А впереди нее из воды вырастали, как в сказке, красивые дома, залитые светом, с ярко освещенными также сказочными по роскоши убранства комнатами. И внезапно все прежнее близкое отошло куда-то далеко-далеко… Что-то влекло Валентину теперь туда, вперед, по направлению этих домов. Вот они близко-близко… Вот уже не слышно больше голосов призыва с берега. Высокий мутный вал поднялся между ним и яликом и сделал невидимым для взоров Валентины все, что не касалось золотой страны, в которую она вступала.
Девушка вздрогнула и проснулась. В комнате были подняты шторы, и промозглое, гнилое утро смотрело в комнату. За окнами слышалась брань дворников, усердно работавших после наводнения. Около нее стоял Вакулин. По его бледному, усталому от волнения и бессонницы лицу было видно, как он страдает.
— Валентина Денисовна, — услышала его измученный голос, — отец мой только что скончался. Он звал вас, но я не решился вас будить и тревожить, тем более, что скоро он впал снова в беспамятство. Вот это он просил передать вам, когда умрет. Вы дали слово исполнить его желание, — и Юрий Юрьевич протянул ей конверт большого формата с фамильною печатью старика Вакулина.
— Что это? — удивилась Валентина.
— Здесь пять тысяч, подарок моего отца вам в память ваших усердных занятий с ним в продолжение года. Мой отец знал, что вы, с вашей гордостью, не возьмете большей суммы, и, несмотря на свое крупное богатство, уделил вам только это.
Валентина вспыхнула.
«Ничтожная сумма!.. О! для них, богачей, она кажется ничтожной, но для нее, не имевшей никогда в руках более тридцати рублей, эти деньги казались феноменальным богатством… Вот она, золотая страна! — подумала она. — Сон сбывается не на шутку», — и произнесла вслух:
— Юрий Юрьевич! я никогда не взяла бы этих денег, если бы ваш покойный отец не обязал меня словом. Это — огромный подарок, я не стою его.

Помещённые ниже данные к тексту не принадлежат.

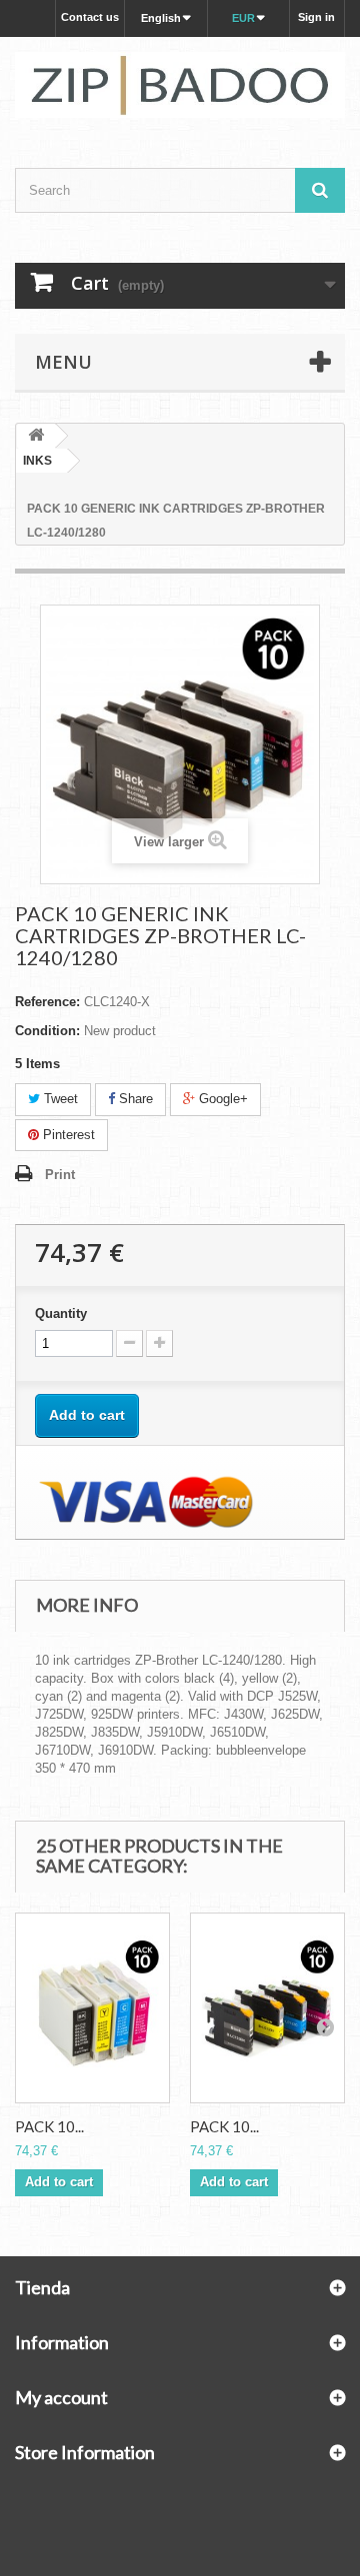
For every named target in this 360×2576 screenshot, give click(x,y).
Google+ (221, 1098)
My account (61, 2397)
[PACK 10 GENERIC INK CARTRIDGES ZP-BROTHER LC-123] (267, 2008)
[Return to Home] (36, 436)
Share (134, 1098)
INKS (37, 461)
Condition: (47, 1030)
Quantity (61, 1313)
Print (60, 1174)
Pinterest (67, 1134)
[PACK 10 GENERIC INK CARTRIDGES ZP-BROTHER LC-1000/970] (92, 2008)
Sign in (316, 17)
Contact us (90, 17)
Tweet (59, 1098)
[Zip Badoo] (180, 85)
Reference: (47, 1001)
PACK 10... (49, 2126)
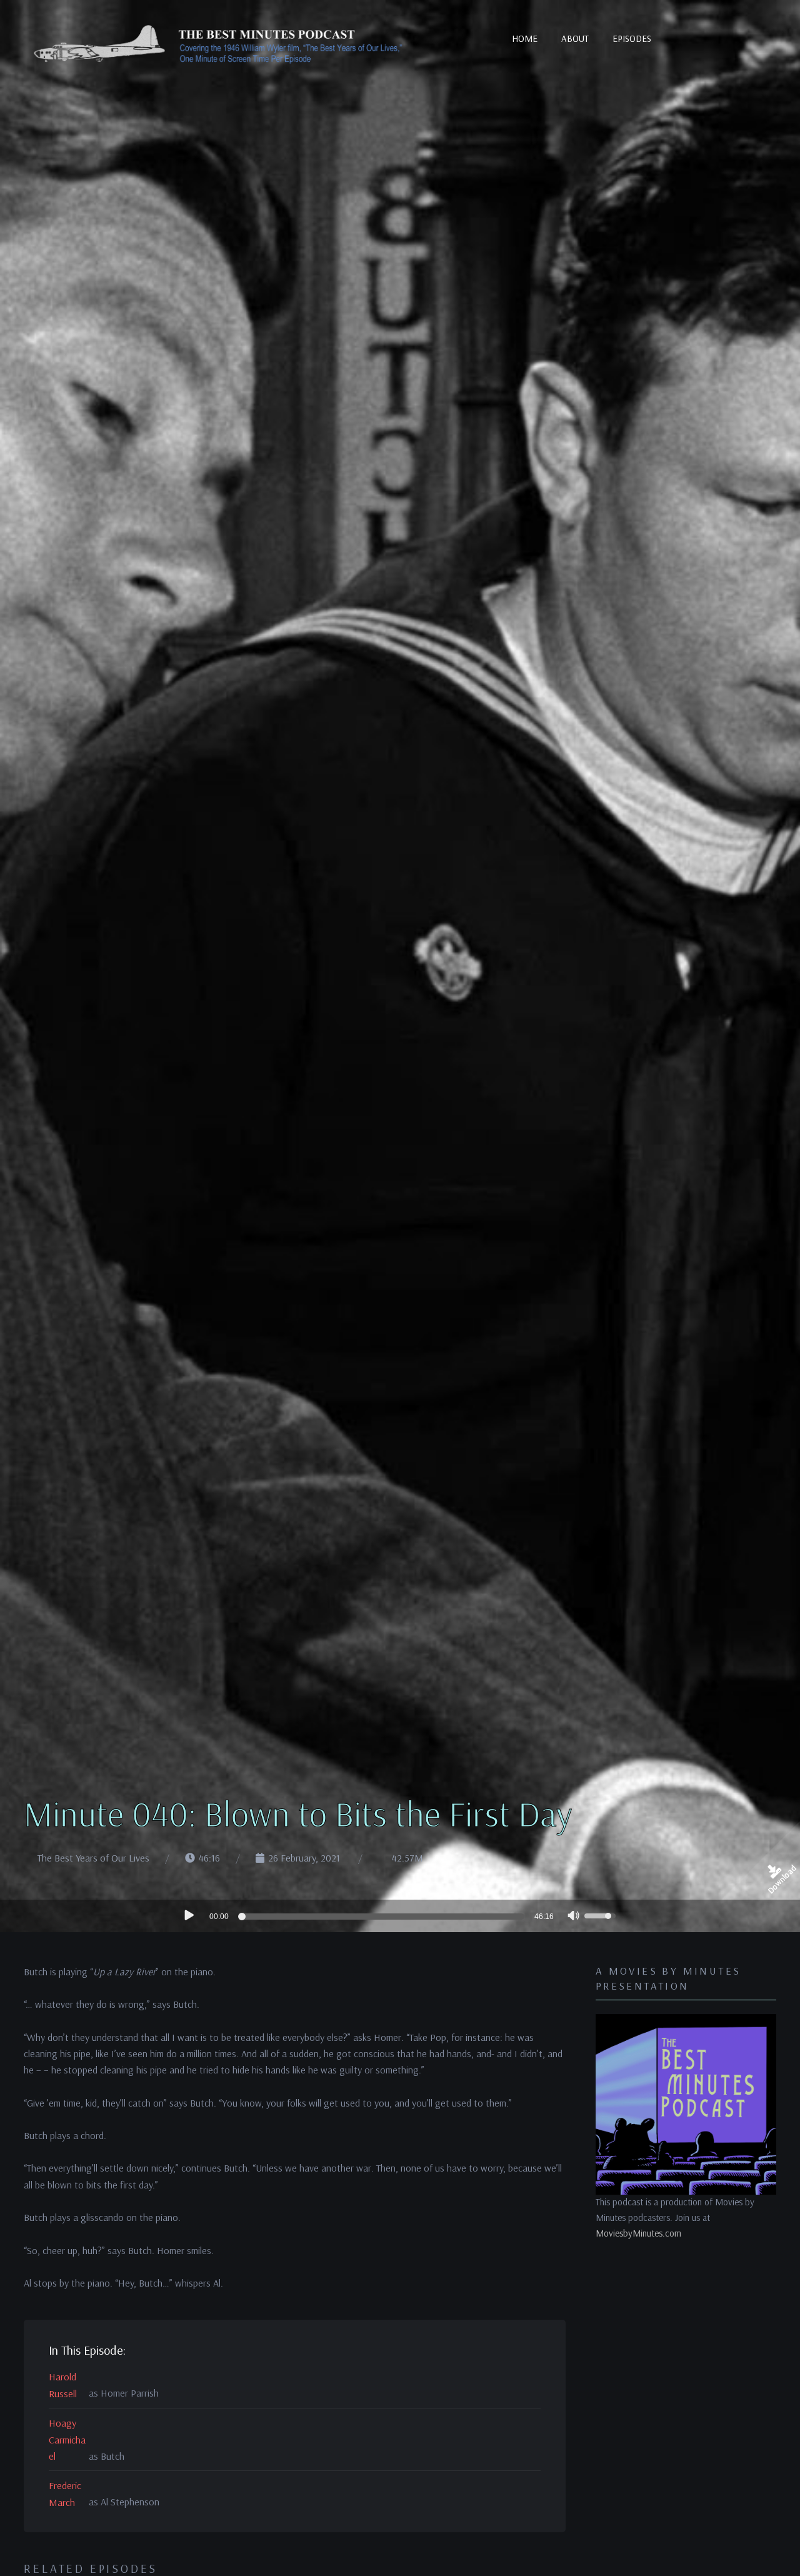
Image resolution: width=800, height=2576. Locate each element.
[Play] (188, 1915)
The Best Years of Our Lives (93, 1858)
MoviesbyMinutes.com (638, 2233)
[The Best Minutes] (218, 45)
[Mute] (574, 1917)
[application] (400, 1916)
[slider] (383, 1916)
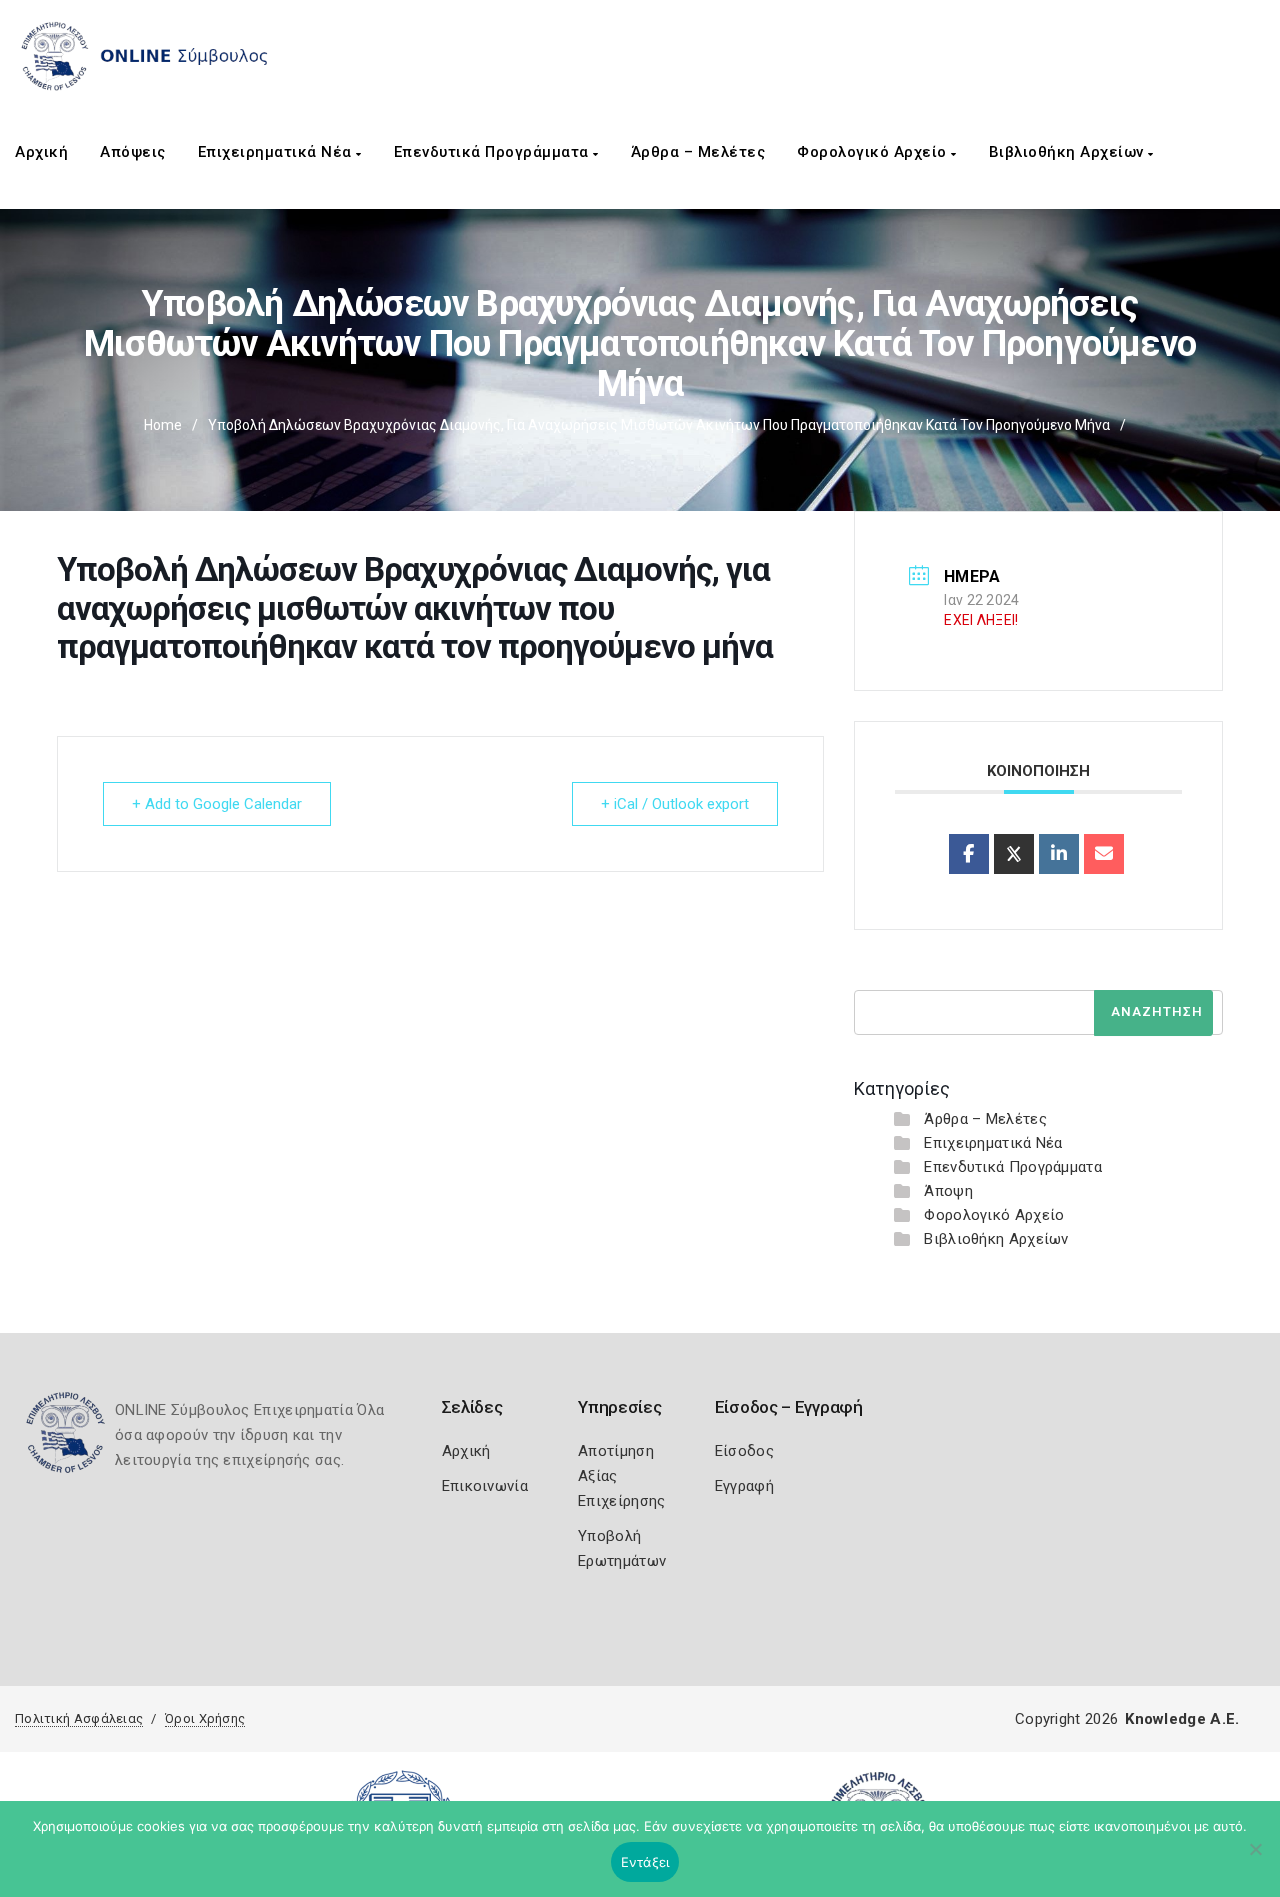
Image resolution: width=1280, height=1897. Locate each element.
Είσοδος (744, 1451)
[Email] (1104, 854)
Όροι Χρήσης (205, 1718)
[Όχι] (1255, 1859)
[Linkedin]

— Пустяки! — произнес Вакулин. — Для отца, повторяю, эта сумма слишком ничтожна. Даже Франц получит вдвое больше по завещанию. Но то лакей Франц, а то вы, человек, услаждавший своим присутствием его сиротство в этот последний год. Отец не хотел включать эту маленькую сумму в свое завещание, и взял ее из обиходных сумм, приказав мне передать ее вам…
Валентина не слышала, казалось, последних слов Вакулина. Она машинально приняла пакет из его рук и сунула его в карман платья.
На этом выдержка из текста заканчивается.